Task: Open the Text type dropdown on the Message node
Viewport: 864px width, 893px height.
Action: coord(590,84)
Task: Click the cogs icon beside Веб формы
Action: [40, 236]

========

What this task involves -> Could the data above be set down exactly, in full?

Final answer ->
Task: Open the Text type dropdown on the Message node
Viewport: 864px width, 893px height.
Action: coord(590,84)
Task: Click the cogs icon beside Веб формы
Action: [40, 236]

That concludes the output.